Could the data below please be reproduced word for word, without the pictures?

─── Data supplied

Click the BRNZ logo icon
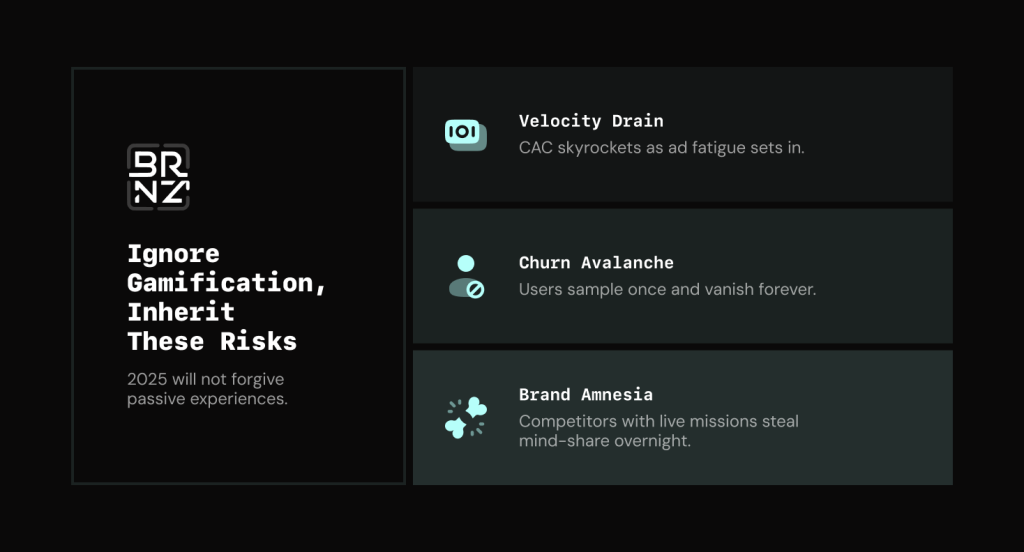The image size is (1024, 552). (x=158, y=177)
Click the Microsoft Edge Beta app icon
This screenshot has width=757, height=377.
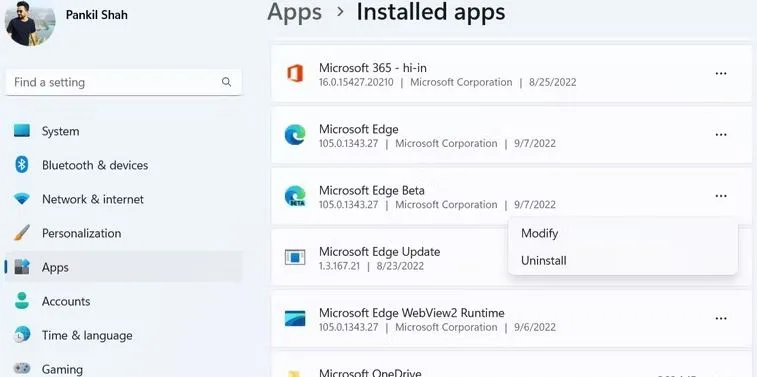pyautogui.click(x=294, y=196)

──────

■ Exercise answer ■
Click the BRNZ logo icon
The image size is (1024, 552). (x=158, y=177)
Click the Microsoft Edge Beta app icon
This screenshot has width=757, height=377.
pyautogui.click(x=294, y=196)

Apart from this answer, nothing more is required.